Ces développements ont reposé d’une manière nouvelle la question de la catégorisation des « immigrés » qui semblait avoir été réglée après la « controverse des
démographes ». À cette occasion est apparu clairement un embarras spécifique à caractériser les victimes de discriminations « ethniques » et « raciales », c’est-à-dire à
spécifier et décrire des « minorités » auxquelles appartiendraient les personnes exposées aux discriminations
[32]. La référence à l’ethnicité ou à la « race » est le plus souvent récusée au profit de caractérisations mieux établies (et moins embarrassantes)
qui contribuent à brouiller, voire à invalider, l’analyse des situations sociales, et particulièrement celles relevant de l’espace des discriminations. Puisqu’énoncer une
« race », même pour en dénoncer les usages, reviendrait à en créditer l’existence,
l’appareil statistique a recours à des descripteurs qui, sans directement l’évoquer,
font office de proxy (équivalent) « racial » ou « ethnique » inassumé. Il en va ainsi
du choix de parler « d’étrangers », là où de toute évidence la nationalité ne joue
qu’un rôle marginal ou n’en joue aucun, ou de parler « d’immigrés » à propos de
personnes nées en France et qui n’ont jamais fait l’expérience de la « migration ».
Cette stratégie de diversion fait écho à l’euphémisation pratiquée dans le débat public.

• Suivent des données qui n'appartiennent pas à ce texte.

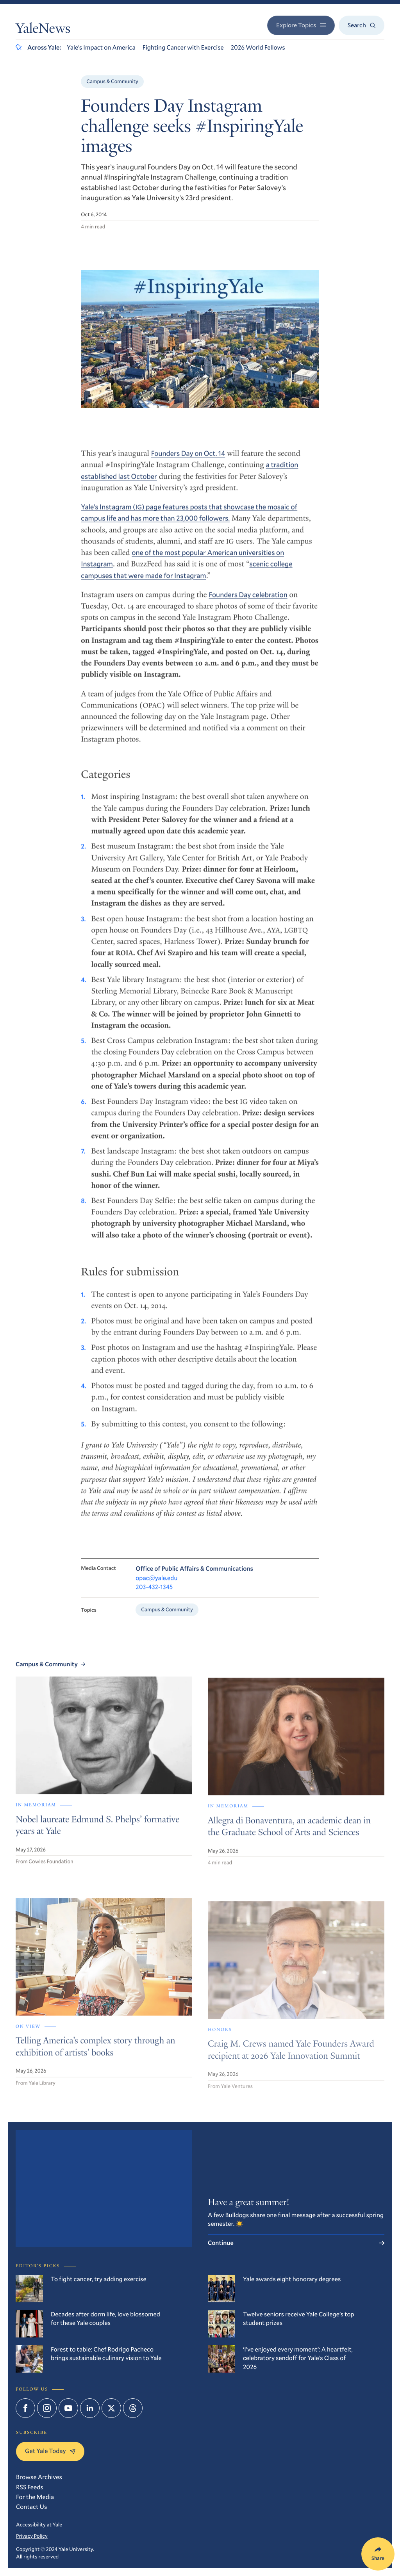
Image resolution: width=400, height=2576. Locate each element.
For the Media (35, 2497)
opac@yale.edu (156, 1587)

L’économie générale des politiques de lutte contre les discriminations qui mentionnent l’origine « ethnique » et « raciale » dans leurs attendus, ce qui est le cas en
France, requiert une description des individus à partir des catégories mêmes par lesquelles s’établit le traitement inégal. Mais une fois qualifiées « d’ethniques » ou de
« raciales », ces catégories peuvent être déterminées suivant des définitions et des
méthodes très différentes. C’est sur les modalités de confection et les modes de recueil que devrait porter le débat, en tenant pour acquis que l’absence de statistiques
pertinentes condamne la politique de lutte contre les discriminations à l’incohérence
et laisse le droit sans plus de force qu’avant les révisions réclamées par la transposition des directives européennes (GELD, 2000). Les fondements de cette incohérence
sont à rechercher dans la superposition de deux approches contradictoires : celle de
l’intégration qui vise à la réduction des spécificités des « immigrés » et celle de
l’égalité, réalisation qui exige que certaines différences entre individus ne donnent
pas lieu à des conséquences négatives en termes d’accès à des droits ou à des opportunités et qui exige de faire place à des différences culturelles qui appellent un respect
[33].
Il s’agit alors de trouver une terminologie conventionnelle qui décrive la manière
par laquelle un individu se voit caractériser, soit en fonction de ses propres affiliations (se déclarer d’origine x ou y), soit à partir des assignations (identification opérée à partir d’indices divers, volontaires ou involontaires). La transcription en catégorie statistique des classifications ayant cours dans les rapports sociaux ou dans les
traitements institutionnels est une opération qui suit des voies complexes, comme
l’ont bien analysé A. Desrosières et L. Thévenot (1988) à propos des catégories socioprofessionnelles. Les pistes ne manquent pas, mais aucune catégorisation ne saurait être indiscutable du point de vue de son adéquation avec l’analyse des discriminations et de son acceptation sociale. En tant que conventions, les catégories statistiques sont le produit de dynamiques de conflit, d’expérimentation et de compromis
entre des exigences et des contraintes portées par différents domaines (juridique, politique et scientifique) et différents acteurs (les institutions, les « minorités », la
« majorité »). Ces confrontations aboutissent à faire correspondre des identifications
et des identités dans l’univers d’équivalence et de représentation spécifique produit
par la statistique. Tout en constituant un outil indispensable à l’analyse des processus sociaux, la statistique sert également de reconnaissance et de légitimation à la
diversité conflictuelle qui caractérise les sociétés multiculturelles.